The search for Fort Caroline has lead scholars to posit many different locations and state of being. Simply put, how do you find a fort that has been "lost" for some 440 years? Recent rediscoveries, such as Jamesfort, Charlesfort, Fort St. Louis, and Fort Moses to mention several of the better known forts that were thought to have been lost or completely eroded away--suggest potential for a new look for Fort Caroline.  In order to understand the archaeological signature for Fort Caroline we need a brief background on the history of the fort and what "happen" to the fort's physical structure.

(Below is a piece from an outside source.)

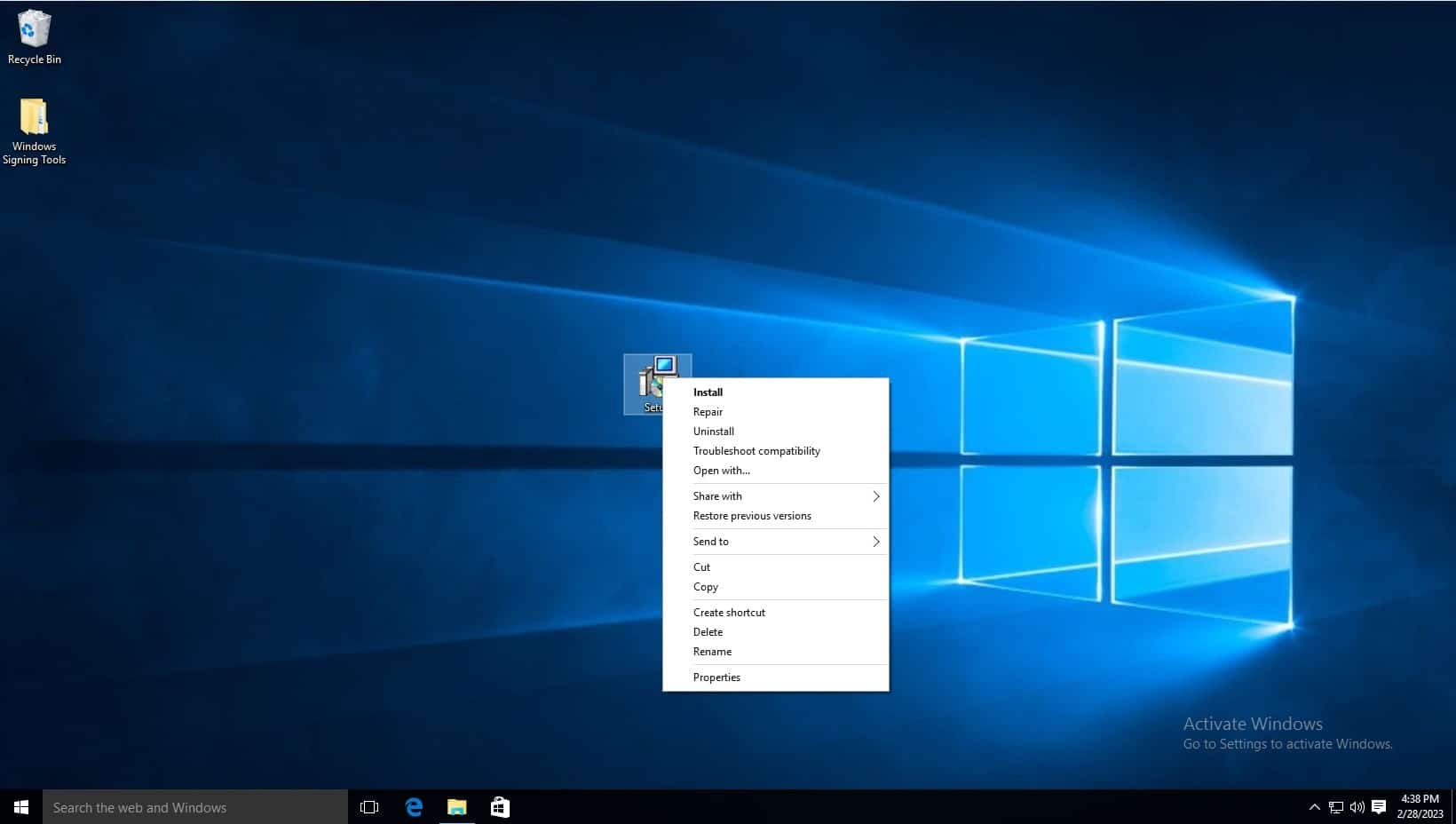
Task: Select the Windows Signing Tools folder
Action: (x=34, y=131)
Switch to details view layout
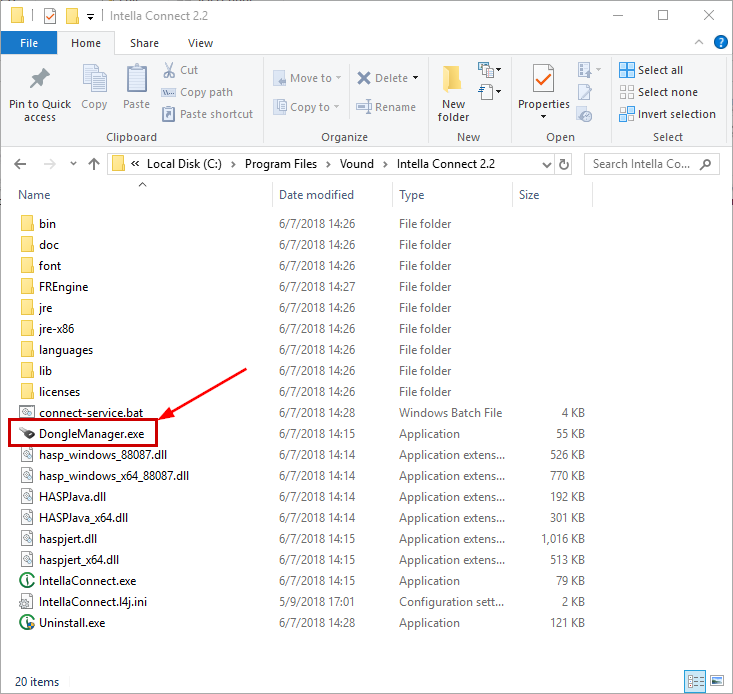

The archaeology of Fort Caroline, if the fort exists, will present a complex set of features, structures and artifact distributions.  It is obvious that if Fort Caroline is discovered it will not be like Pompeii. The Fort is not frozen in time--a static moment in history.  Rather, the site has been severely modification over the last 440 years both by cultural and natural formation processes. The purpose of this web page is to discuss the historical events we know to have occurred at the fort within the context of the fort "becoming" an archaeological site. It is to deconstruct Fort Caroline from a wooden and earthen series of structures, walls, and activity areas to subsoil subtleties, corroded metal, and bone fragments. Understanding the Fort's deconstruction provides us with a context for evaluating a potential site as the possible location for the fort.


In general, the first part of this section deals with what archaeologists call "cultural formation processes." That is, how cultural behavior affected what survives in the archaeological matrix. Secondly, what survives in the archaeological records often is a matter of natural formation processes, such as erosion, soil deposition, soil acidity, water table, etc. The natural formation process suggests ways to think about how nature may have modified the fort as a set of structures, features, and artifacts.